Jirô Taniguchi est un auteur japonais. Il écrit et dessine ses mangas avec une telle aisance qu’on se laisse plonger dans son univers avec une timidité certaine. Bien plus qu’un simple auteur de manga, Jirô Taniguchi est à la fois écrivain et dessinateur. Ecrivain car il met dans son manga les ficelles de la littérature, et dessinateur car il fait de zolis dessins ! Non, plus que jolis, ses dessins transmettent les émotions que les mots gardent pour eux. Tout en noir et blanc, on se promène dans l’univers du Japon avec curiosité, ce Japon d’après guerre qu’on découvre à travers les yeux de cet homme né en 1947 et qui connaît donc bien le Japon de cette époque.

Dans les toutes premières pages, l’auteur nous présente son héro. Lunettes, mal rasé, 48 ans, se plaignant d’une gueule de bois. Il prend un train mais se trompe. Il se retrouve alors dans sa ville natale. Hasard ou coïncidence ? Il va alors sur la tombe de sa défunte mère, s’endort dessus et se réveille 34 ans plus tôt, il a 14 ans.

Alors commence une histoire toute autre. Pas de fantaisie pourtant non, juste de la nostalgie, de la mélancolie. Bien sûr, on se pose des questions, rêve-t-il ? Sommes-nous entrés dans un rêve ou bien est-ce que nous sommes dans un conte fantastique ? Pour vous répondre, ce n’est rien de tout ça, ce n’est qu’un prétexte ce voyage dans le temps. C’est une histoire de l’humanité, le fantasme de revivre une période de sa vie et tenter de changer les choses. Cet adolescent de 14 ans avec ses souvenirs et sa conscience d’un homme de 48 ans se voit alors rejouant son adolescence.
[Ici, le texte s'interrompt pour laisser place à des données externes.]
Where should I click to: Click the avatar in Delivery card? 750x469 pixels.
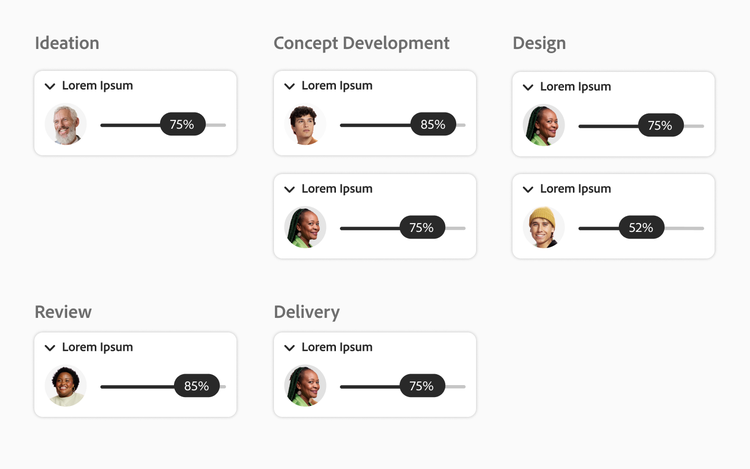[x=305, y=386]
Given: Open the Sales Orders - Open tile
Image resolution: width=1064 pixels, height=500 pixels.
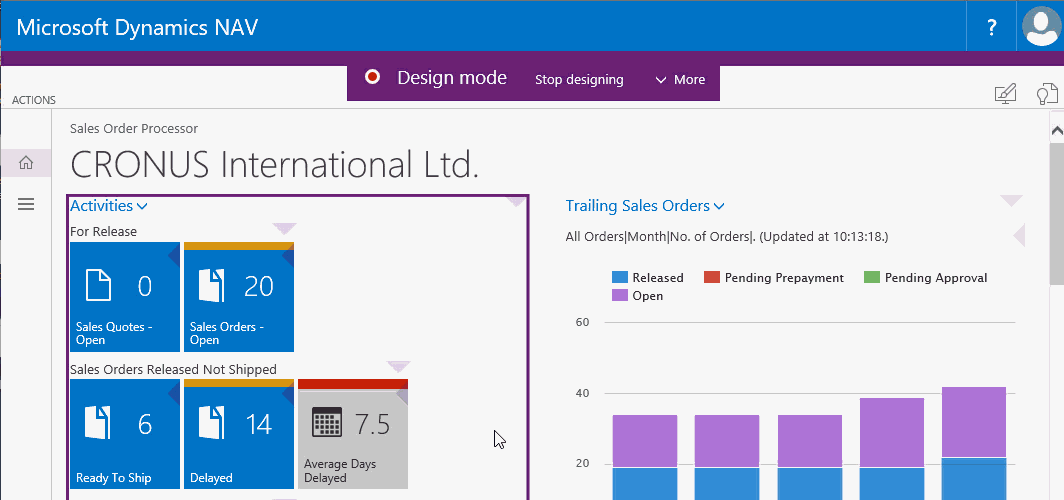Looking at the screenshot, I should [x=238, y=297].
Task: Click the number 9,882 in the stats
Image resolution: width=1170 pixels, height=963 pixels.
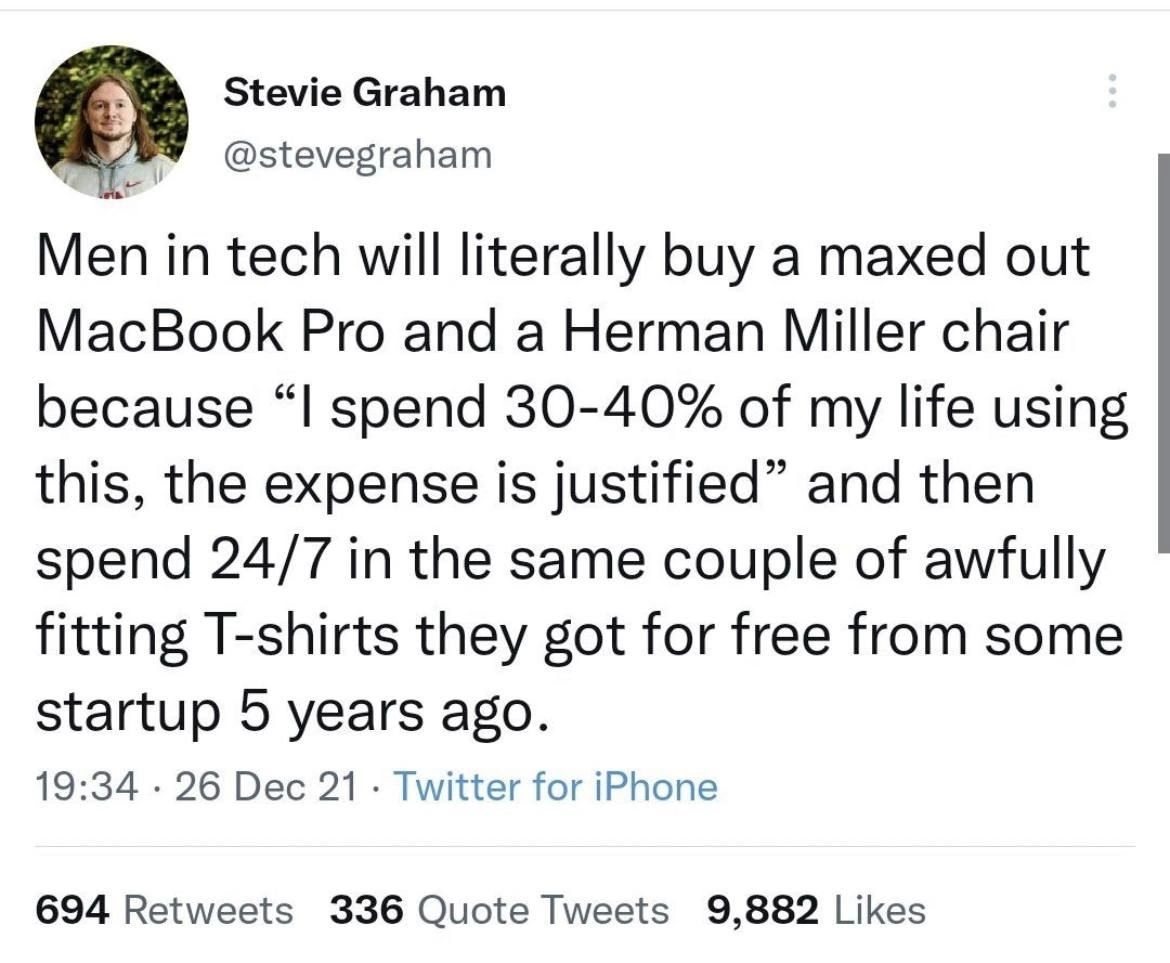Action: (x=762, y=911)
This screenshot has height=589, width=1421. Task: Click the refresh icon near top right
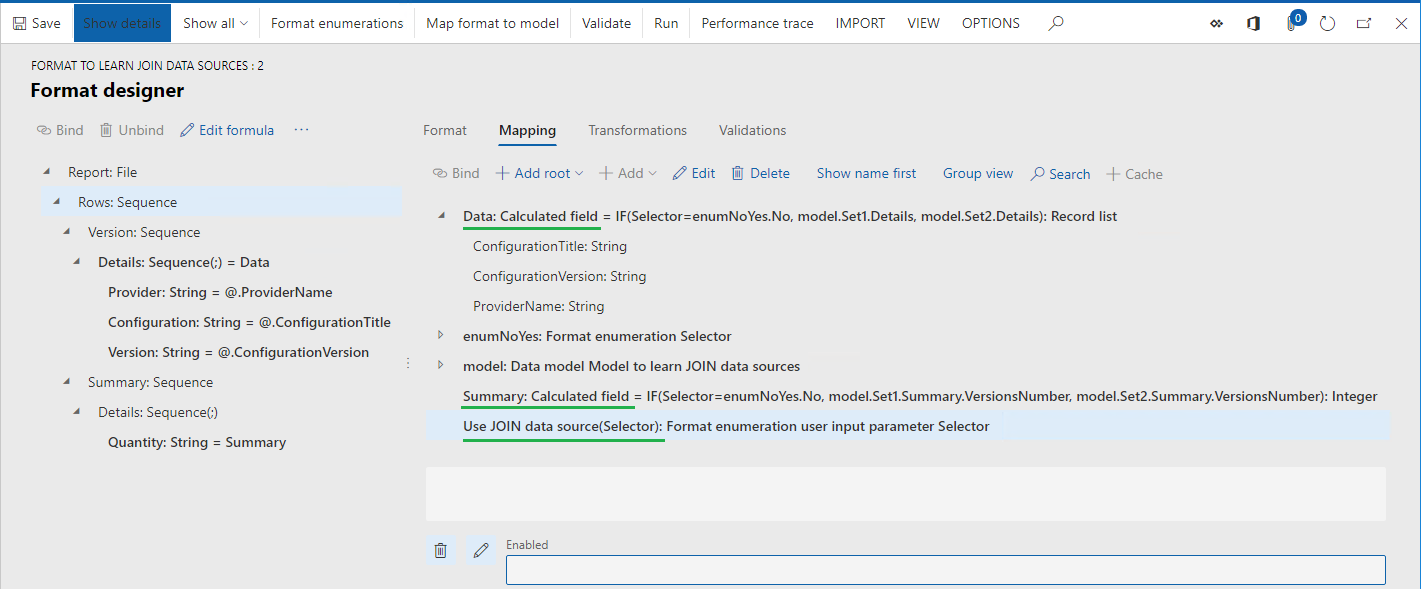1327,23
La force de cette œuvre n’est pas autant cette histoire qu’il faut bien évidemment vous laisser découvrir. Ce sont les thèmes et la façon dont ils sont mis en lumière. Il y a tellement de simplicité, de justesse, de tendresse, d’émotion, de sentiments à travers les 2 x 200 pages de ces deux magnifiques livres. C’est un voyage dans le temps, dans la nostalgie de ces choses de l’enfance qui nous travaillent encore dans l’âge adulte, de ces actes manqués, de ces filles à qui on a pas osé parler. Bien sûr, c’est une œuvre bien plus personnelle qui fait référence à des choses comme l’abandon d’un père qui part du jour au lendemain sans aucune raison, c’est l’histoire de ces jeunes japonais nés après la guerre issus du baby-boom, c’est cette société qui doit se reconstruire avec ses démons, avec ce que la guerre a légué à certains, comme la solitude et les peines.

Bref, c’est raconté sur un ton contemplatif, on se laisse porter par les magnifiques dessins de Jirô Taniguchi qu’on aime contempler et détailler. La finesse de ses traits, la richesse de ses décors, sa faculté à donner aux regards des étincelles de vies, de détresses, d’amours, de nostalgies. C’est une œuvre forte dont on ne sort que très difficilement, car on se met à la place du héro, et nous si on avait la possibilité de changer quelque chose, est-ce qu’on le ferait ? Et croyez bien que la réponse n’est pas si aisée. Evidemment, tout au long du récit, on se pose une question : arrivera-t-il à changer ce qu’il désire changer ? Et finira-t-il par retrouver son présent ? L’auteur est très fort là-dessus, il manie parfaitement le récit qui s’apparente à un vrai roman. Bref, plus qu’un manga, c’est un roman graphique, ni plus ni moins.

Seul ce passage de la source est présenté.